**Excerpt:**

— BEGIN —

Lineage root cause analysis
Use Lakehouse to trace data quality issues in reports, dashboards, or downstream applications back through the entire data pipeline to find where the problem originated.
These queries use the ASSETS table from the GOLD namespace in the Lakehouse catalog and the LINEAGE table, which you create separately in your warehouse (see Set up lineage tables).
Before you begin
Before you run these queries, make sure:
- Your Lakehouse setup is complete and Lakehouse is enabled for your organization. If setup isn't complete, see Get started with Lakehouse.
- The
LINEAGEtable is set up in your warehouse. This table is not part of the native GOLD namespace and must be created separately. See Set up lineage tables.
You can run these queries directly on your lineage tables to systematically trace upstream from a problematic asset and identify likely root causes of data issues.
Trace upstream to dependencies
Start from a problematic asset such as a dashboard, report, or table and walk upstream to identify all contributing assets and systems. Use this when you see unexpected values or quality check failures downstream.
- Snowflake
- Databricks
- BigQuery
-- ============================================
-- ROOT CAUSE ANALYSIS: Trace Upstream to Find Source of Data Issues
-- gold.assets: Lakehouse catalog (GOLD namespace)
-- LINEAGE: Customer-managed table (see "Set up lineage tables")
-- ============================================
SELECT
a.asset_name AS PROBLEM_ASSET, -- Name of the asset with issues
a.asset_type AS PROBLEM_ASSET_TYPE, -- Type of problematic asset (Dashboard, Table, etc.)
a.asset_qualified_name AS PROBLEM_ASSET_PATH, -- Full path to problematic asset
a.owner_users AS PROBLEM_ASSET_OWNERS, -- Who owns the problematic asset
l.related_name AS UPSTREAM_ASSET, -- Name of upstream dependency
l.related_type AS UPSTREAM_ASSET_TYPE, -- Type of upstream asset
l.level AS HOPS_FROM_PROBLEM, -- How many steps back from the problem (1=direct source)
-- Additional metadata about the upstream asset (join back to ASSETS table)
ra.asset_qualified_name AS UPSTREAM_QUALIFIED_NAME, -- Full path to upstream asset
ra.owner_users AS UPSTREAM_OWNERS, -- Who owns the upstream asset
ra.certificate_status AS UPSTREAM_CERT_STATUS, -- Certification status of upstream asset
ra.connector_name AS UPSTREAM_CONNECTOR -- Source system connector (Snowflake, Fivetran, etc.)
FROM gold.assets a
INNER JOIN LINEAGE l
ON a.guid = l.start_guid -- Join on asset identifier
LEFT JOIN gold.assets ra
ON l.related_guid = ra.guid -- Get metadata for upstream assets
WHERE
-- START HERE: Replace with your problematic asset guid or qualified name
a.guid = 'ff0f00d5-dde5-4cf9-b199-2ab09a961bd2'
-- Trace UPSTREAM to find the source of the issue
AND l.direction = 'UPSTREAM'
-- Optional: Limit depth to avoid excessive recursion (default: 5 hops)

— END —

**Tasks to complete:**
A. In the SQL query of the lineage root cause analysis page, which column aliases begin with "UPSTREAM_"?
B. Reproduce the lineage root cause analysis page word for word, from "ra.asset_qualified_name AS UPSTREAM_QUALIFIED_NAME, -- Full" to "(Snowflake, Fivetran, etc.)".
Rely solely on the lineage root cause analysis page when responding.

**Information supplied:**
— BEGIN —

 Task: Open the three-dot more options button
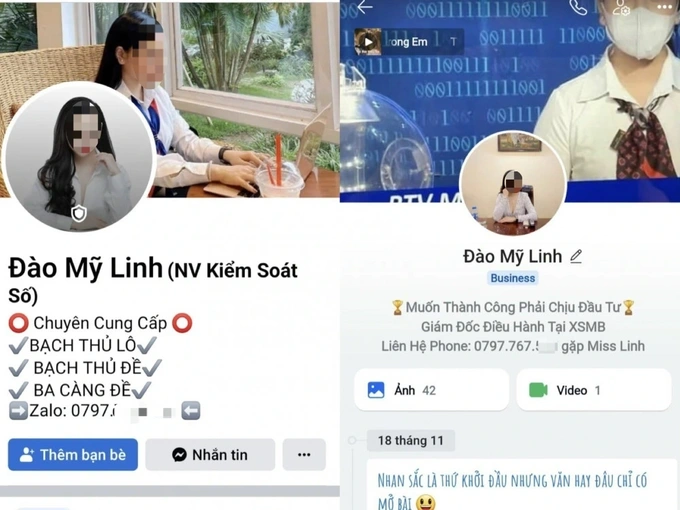304,454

— END —

**Solved problems:**
A. UPSTREAM_ASSET, UPSTREAM_ASSET_TYPE, UPSTREAM_QUALIFIED_NAME, UPSTREAM_OWNERS, UPSTREAM_CERT_STATUS, UPSTREAM_CONNECTOR

B.
ra.asset_qualified_name AS UPSTREAM_QUALIFIED_NAME, -- Full path to upstream asset
ra.owner_users AS UPSTREAM_OWNERS, -- Who owns the upstream asset
ra.certificate_status AS UPSTREAM_CERT_STATUS, -- Certification status of upstream asset
ra.connector_name AS UPSTREAM_CONNECTOR -- Source system connector (Snowflake, Fivetran, etc.)